In this report, we introduce an open source R package for performing quality assessment, modeling and testing for statistical significance of qPCR data in a uniform way. In its current version, the pcr package implement two methods for relative quantification of mRNA expression proposed originally by Livak & Schmittgen (2001), in addition to the necessary steps to check the assumption of these methods. Also, we implement a number of methods to check for statistical significance in qPCR data which were introduced in SAS by Yuan et al. (2006).
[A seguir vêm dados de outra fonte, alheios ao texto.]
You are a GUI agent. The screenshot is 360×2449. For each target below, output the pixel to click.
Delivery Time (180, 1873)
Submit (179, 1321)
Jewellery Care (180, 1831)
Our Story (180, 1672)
Finally, the package provides unified interface to make the analysis accessible and the ability to make graphs of the different analysis steps for visual inspection and preparation of publication-level figures. We start by describing the process for generating the data in the original papers, briefly introduce the methods and apply them to the original data using the pcr.


SYNOPSIS

  • ‘CRISPR integrated gRNA and reporter sequencing’ (CIGAR-seq) is a new high-throughput method for unbiased screening of mRNA modification regulators.
  • The study presents the first pooled CRISPR screen with epitranscriptomic readout.
  • NSUN6 is discovered as a novel mRNA m 5 C methyltransferase.
  • NSUN6 and NSUN2 contribute to almost all the m 5 C modification in mRNA.


Assista o vídeo: How To Perform The Delta-Delta Ct Method In Excel (Agosto 2022).